(Entries taken from a collection)
====

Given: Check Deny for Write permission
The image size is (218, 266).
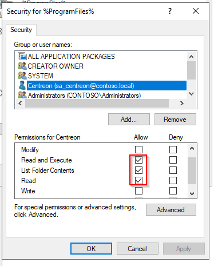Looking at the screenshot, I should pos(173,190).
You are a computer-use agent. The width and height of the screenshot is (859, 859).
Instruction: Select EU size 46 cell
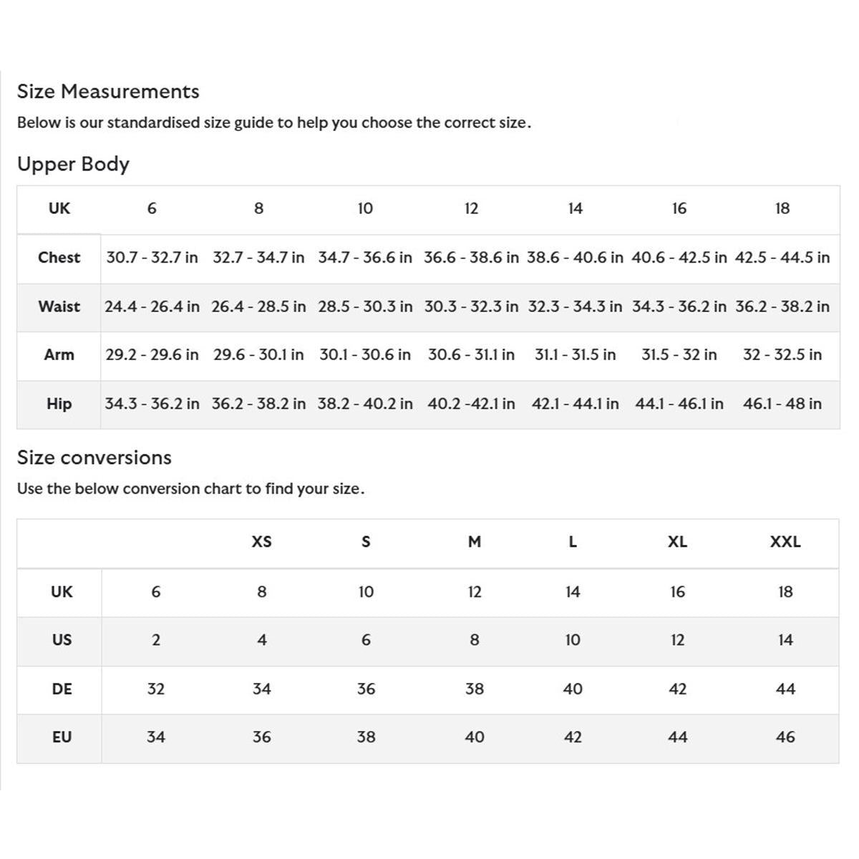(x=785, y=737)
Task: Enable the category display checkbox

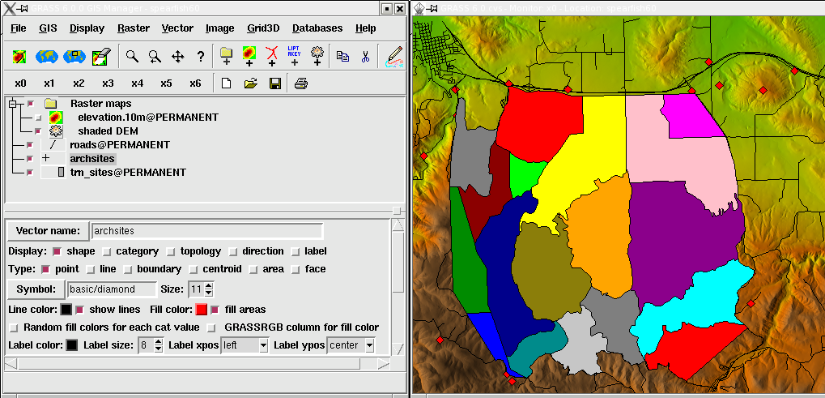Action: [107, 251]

====

• _Your assignment_: In the records above, the lines from the one containing "The image size is (218, 266)." through the last line are to be written out exactly, both ends included and pictures omitted.

• _Expected answer_:
The image size is (218, 266).
Looking at the screenshot, I should pos(173,190).
You are a computer-use agent. The width and height of the screenshot is (859, 859).
Instruction: Select EU size 46 cell
(x=785, y=737)
Task: Enable the category display checkbox

Action: [107, 251]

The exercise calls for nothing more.